Sketches of Church Life in Colonial Connecticut
Being the Story of the Transplanting of the Church of England into Forty Two Parishes of Connecticut,
with the Assistance of the Society for the Propagation of the Gospel
[This school is so thoroughly the result of the Colonial period, that it is has been thought best to preserve this record of its foundation in this place.--ED.]
The history of the Episcopal Academy of Connecticut is so closely interwoven with the parish history that it is most fitting mention of it should be made in this paper. The first record relating to its establishment was made in 1729, when, at the convention of the clergy, it was voted "that the several clergy make inquiry of their neighboring towns and see what can be done toward erecting an Episcopal Academy and report at the next convention." And at a subsequent convention a committee was appointed to receive proposals from various towns and to establish the institution in that place, which should be considered by them the most eligible. They selected Cheshire, and, in 1796, the Academy was built by thirty proprietors at a cost of £702 lawful money, and by them conveyed to the Board of Trustees, to be "forever applied to the use of an Institution conducted upon the principles of the Protestant Episcopal Church." Some of these proprietors were from the Congregational Society; but by far the greater majority were Episcopalians, who contributed not merely with a view to the benefit of the town, but of the Church throughout the diocese and country. That these proprietors made sacrifices in order to subscribe, is shown by the following true story. Hearing of her husband's subscription, the wife of one of these proprietors said she thought "he ought to buy some windows for his house first."

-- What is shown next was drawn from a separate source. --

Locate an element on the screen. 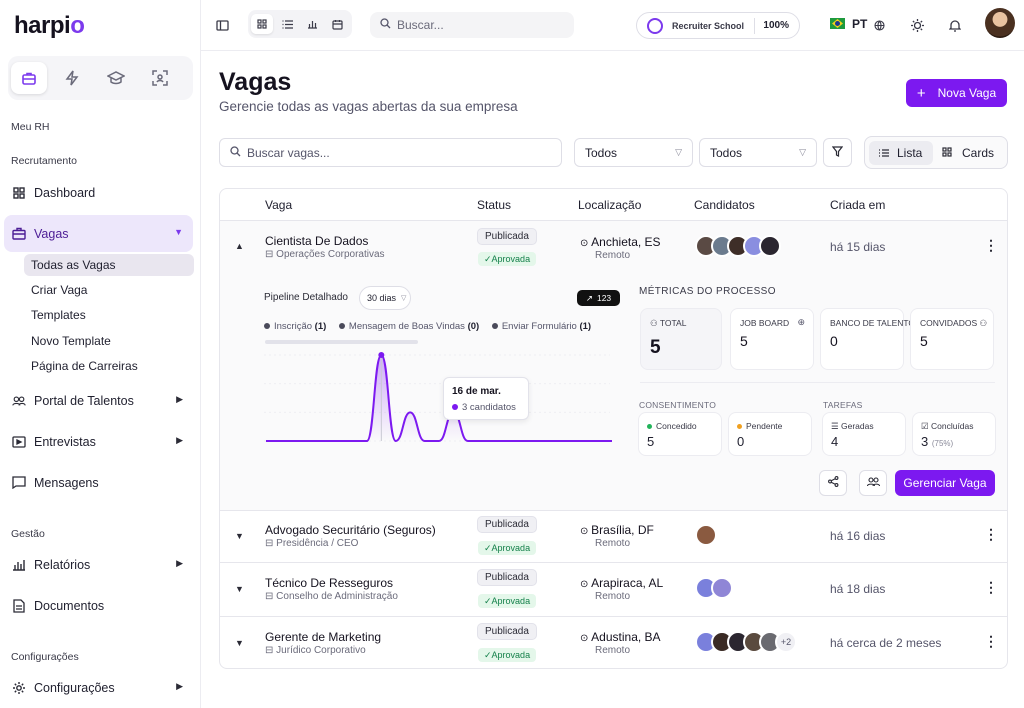 Image resolution: width=1024 pixels, height=708 pixels. chevron-up-icon: ▲ is located at coordinates (240, 246).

It was no doubt owing to the exertions of the Rev. Mr. Ives that Cheshire responded so liberally. "It was the first institution of the kind strictly belonging to the Church of England," says Dr. Beardsley, "and one of the first in the country." "The care which was shown in framing a code of laws for its temporary government and also in forming a constitution upon the most liberal and beneficial plan" proved that it was the design to erect it into a college; and under Dr. Bowden, its first honored and accomplished Principal, chosen by the convention, the design was fostered and ripened ultimately into repeated applications to the General Assembly for an "enlargement of its charter to Collegiate powers." By referring to the seventh and eighth articles of the original constitution, we find that the principal and his assistant were required to teach "the English Language, Philosophy, Mathematics, and every other science usually taught at colleges; likewise the dead languages, such as Greek and Latin. And whenever the finances of the Academy will admit, the Trustees shall procure an Instructor in the French language, purchase a Library and Philosophical apparatus at their own discretion."

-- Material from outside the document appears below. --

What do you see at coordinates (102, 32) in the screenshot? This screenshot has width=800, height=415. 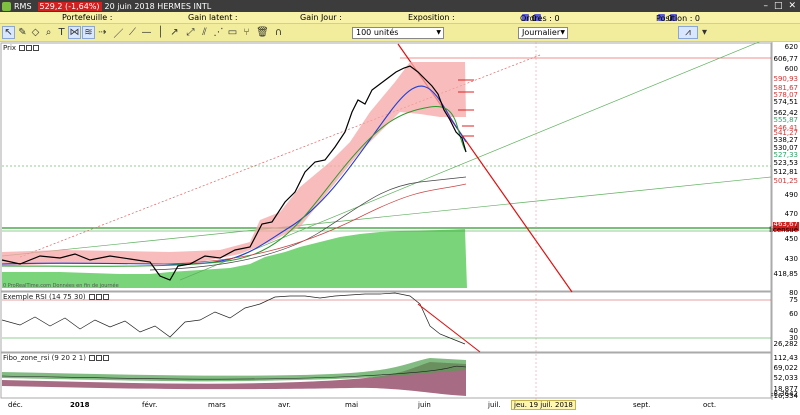 I see `channel-tool-icon: ⇢` at bounding box center [102, 32].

The Academy seems to have made encouraging progress and its merits had begun to attract the attention of Churchmen in all parts of the country--the number of students consequently increasing, when an unexpected shock was given to the friends of the Institution by the resignation of Dr. Bowden. Among the efforts made to increase the funds--one then regarded as perfectly consistent with the dictates of Christian morality--was a petition to the General Assembly for a lottery to raise the sum of £4,000. In 1802, an act was finally passed, granting a lottery, to raise the sum of $15,000. After considerable delay, and no little loss in the sale of tickets, the managers closed their drawings, and the net proceeds amounted to $12,000. There is now, at the Academy, a book containing unsold lottery tickets, and among our Parish records, dated 1803, is the following:
"On motion that two tickets in the Episcopal Academy Lottery be purchased by subscription--Agreed to and money advanced." A list of names and subscriptions amounting to $10, follows, with this statement: "With the above Cash two Tickets were accordingly purchased, No. 4741 and No. 4742."
During Dr. Bronson's term as Principal, young ladies were admitted to the Academy and many came from other towns to receive instruction here. Among them was one, Mrs. Polly Logan Ford, of Washington, Ct, who so far as known was the oldest living "E. A. C." at the time of her death, Feb. 28th, 1901.
Of the later history of the Academy, not properly belonging to this paper, reference need only be made to its several new and commodious buildings, its long and honored list of graduates, to prove that those who labored for its establishment builded wisely and well, and that the object for which the Academy was started has not been forgotten, its promoters still believing "that the greatest good that can be done is to educate the heart in accordance with the teachings of the Divine Law."